The three blacks who came with Brigham Young's party were slaves. The LDS Church's twelve apostles had asked the members in Mississippi to send men to help with the westward emigration. John Brown (who would become bishop of Pleasant Grove for 29 years) and others decided to provide four slaves; Brown would go along to "take charge of them." As they traveled to Council Bluffs, the weather turned severely cold, "which was extremely hard on the negroes," Brown wrote. Two of the slaves died from "winter fever." The other two, Hark Lay and Oscar Crosby, accompanied the First Company westward. ("Hark was always hard to manage," reminisced Amasa Lyman Jr.)

Green Flake, the third black, was born a slave in North Carolina and, along with his master's family, converted to Mormonism. James Flake, his master, sent Green, a carriage and mules to Brigham Young to help with the journey. Later, Mrs. Flake "donated" Green to the LDS Church as "tithing." Brigham Young and Heber C. Kimball used his labor for two years, then granted him freedom.

Slave "tithing" was not unheard-of. In 1857, John Brown "consecrated and deeded" to the church an "African Servant Girl" worth $1,000.

LDS apostle Orson Hyde explained in 1851: "We feel it to be our duty to define our position in relation to the subject of Slavery. There are several men in the Valley of the Salt Lake from the Southern States who have slaves with them. [These included non-Mormons; for instance, Judge William Drummond had a slave.]

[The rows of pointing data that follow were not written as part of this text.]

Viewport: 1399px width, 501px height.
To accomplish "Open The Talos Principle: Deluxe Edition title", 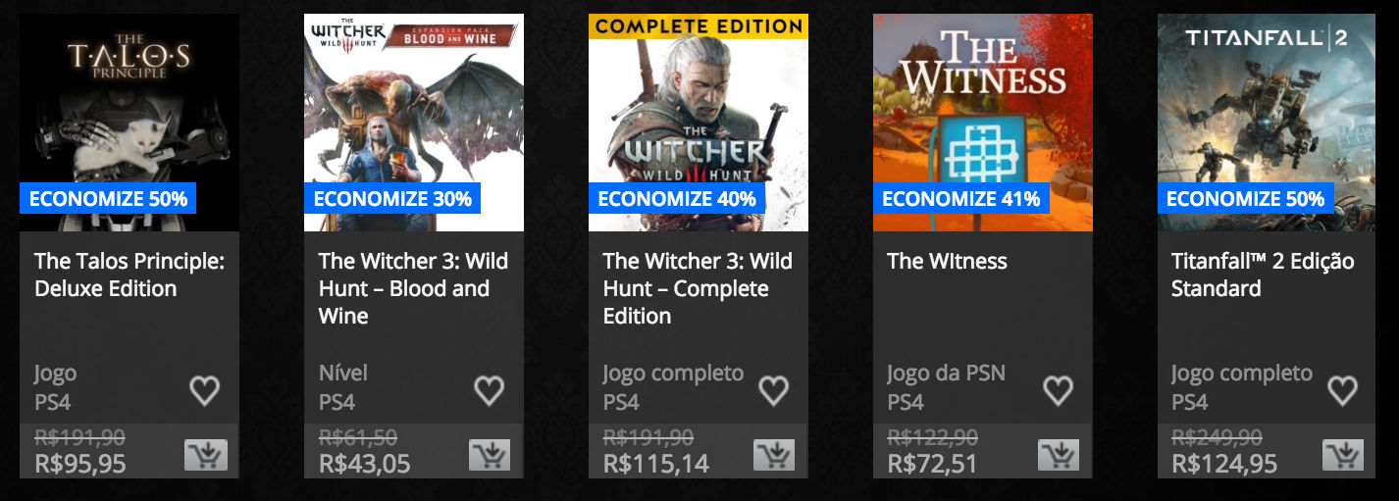I will point(130,275).
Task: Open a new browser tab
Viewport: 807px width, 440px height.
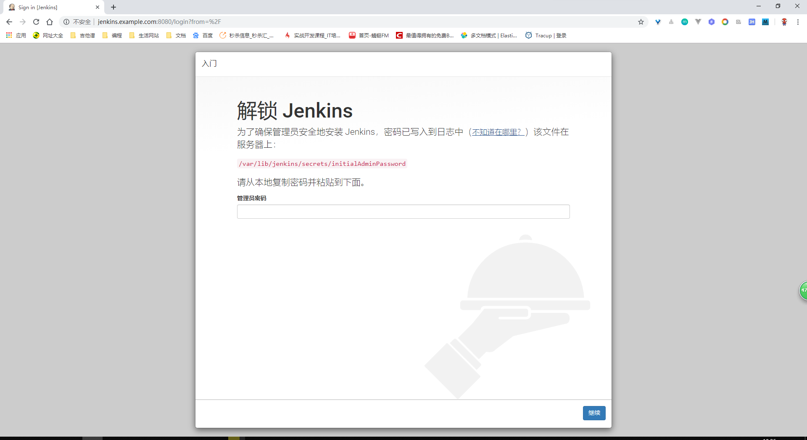Action: click(113, 7)
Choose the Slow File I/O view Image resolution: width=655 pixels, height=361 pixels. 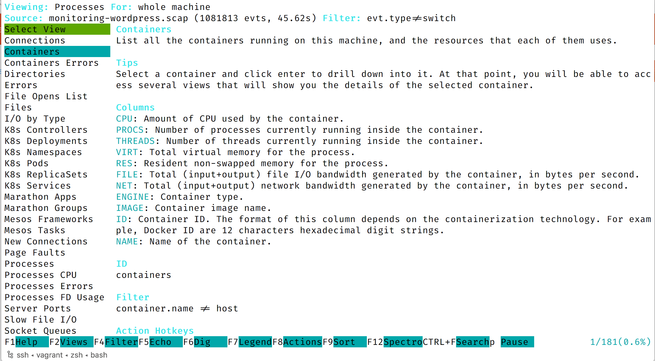[x=41, y=320]
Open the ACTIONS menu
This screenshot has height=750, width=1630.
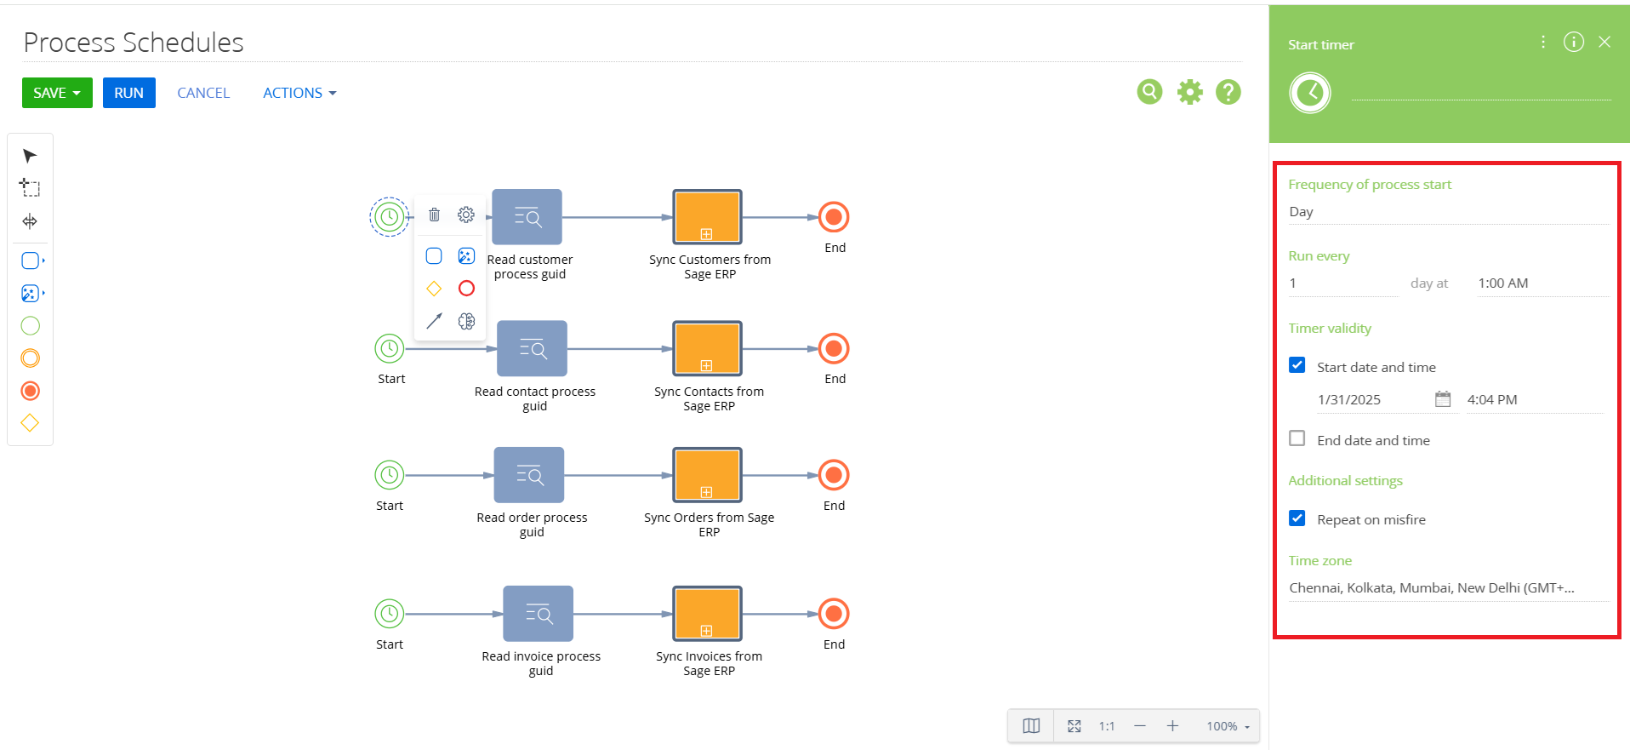(x=299, y=93)
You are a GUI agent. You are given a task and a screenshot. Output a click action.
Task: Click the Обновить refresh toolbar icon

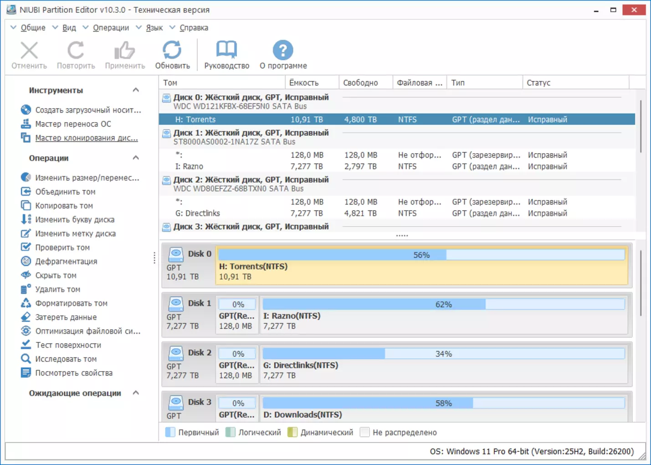172,51
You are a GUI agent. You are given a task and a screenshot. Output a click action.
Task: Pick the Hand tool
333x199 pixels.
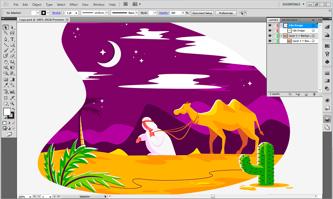point(6,103)
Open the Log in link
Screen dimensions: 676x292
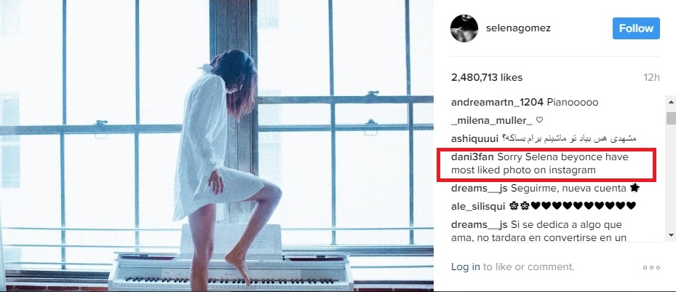tap(466, 267)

"When a man in the Southern States embraces our faith, and is the owner of slaves, the church says to him, if your slaves wish to remain with you, and to go with you, put them not away; but if they choose to leave you, or are not satisfied to remain with you, it is for you to sell them, or to let them go free, as your own conscience may direct. The laws of the land recognize slavery, and we do not wish to oppose the laws of the country. If there is sin in selling a slave, let the individual who sells him bear that sin, and not the church."

One man, named Williams Camp, chose to sell. In 1856 his slave "Dan" escaped, and Camp forcibly brought him back. Charges of kidnapping were brought against Camp, and according to Hosea Stout, "there was great excitement on the occasion" corresponding to the nationwide controversy over slavery. The court acquitted Camp, but maybe Dan was too troublesome; he sold Dan to Thomas Williams, who in 1859 sold the same " 'negro boy' Dan" (26 years old!) to William Hooper.

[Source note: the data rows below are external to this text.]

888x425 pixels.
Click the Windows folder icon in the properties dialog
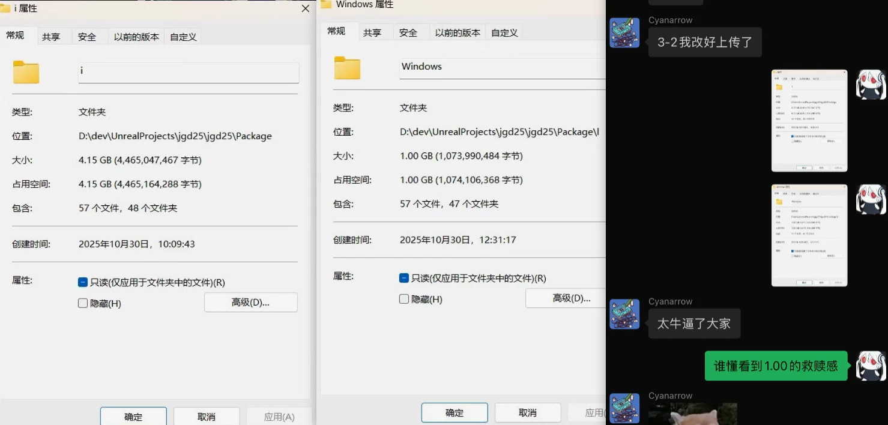[347, 68]
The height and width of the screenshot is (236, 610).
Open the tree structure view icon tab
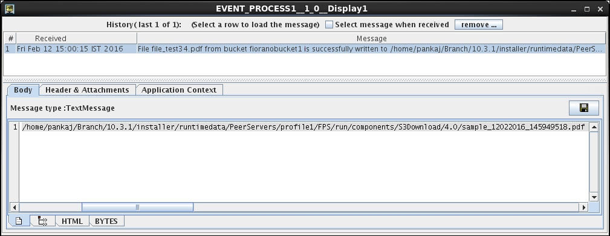pyautogui.click(x=42, y=221)
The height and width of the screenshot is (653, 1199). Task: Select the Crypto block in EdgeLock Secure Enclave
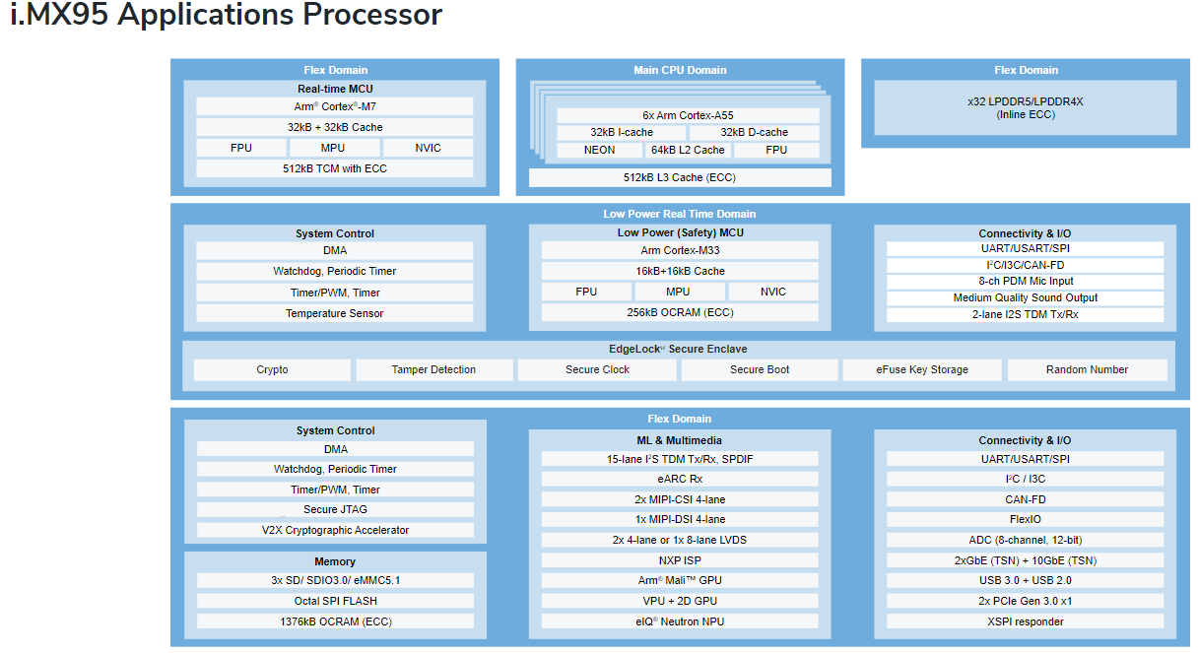click(x=272, y=369)
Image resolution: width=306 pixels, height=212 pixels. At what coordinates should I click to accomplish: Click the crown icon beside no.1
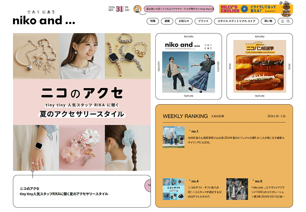190,131
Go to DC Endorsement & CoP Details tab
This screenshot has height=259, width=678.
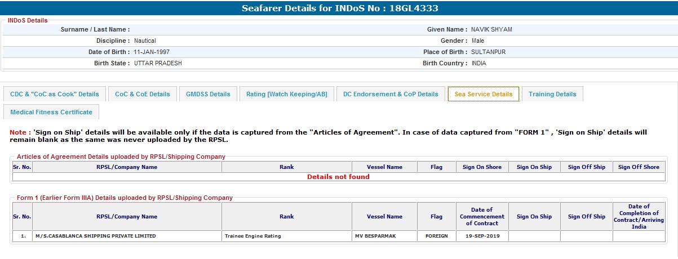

The Millennial Star editorialized in 1851 that "slaves that are [in Utah] appear to be perfectly contented and satisfied."

However, according to the Black newspaper Broad Ax, former slave Alexander Bankhead recalled in 1899 that "the slaves always congregated in a large room or hall on State street. There they would discuss their condition, and gaze in wonderment at the lofty mountains, which reared their snowy peaks heavenward, and completely forbade them from ascertaining how they could make their escape back to the South, or to more congenial climes. For we were assured that their lives in the then new wilderness, was far from being happy, and many of them were subjected to the same treatment that was accorded the plantation negroes of the South. Mr. and Mrs. Bankhead now own a little home, including twenty acres of land. They are both devout and strict Mormons."

The attitudes of the time may astound us now. But instead of just criticizing the past, we might let history influence us to look at ourselves. Are there any people whom we ourselves are exploiting or treating as less deserving of basic rights?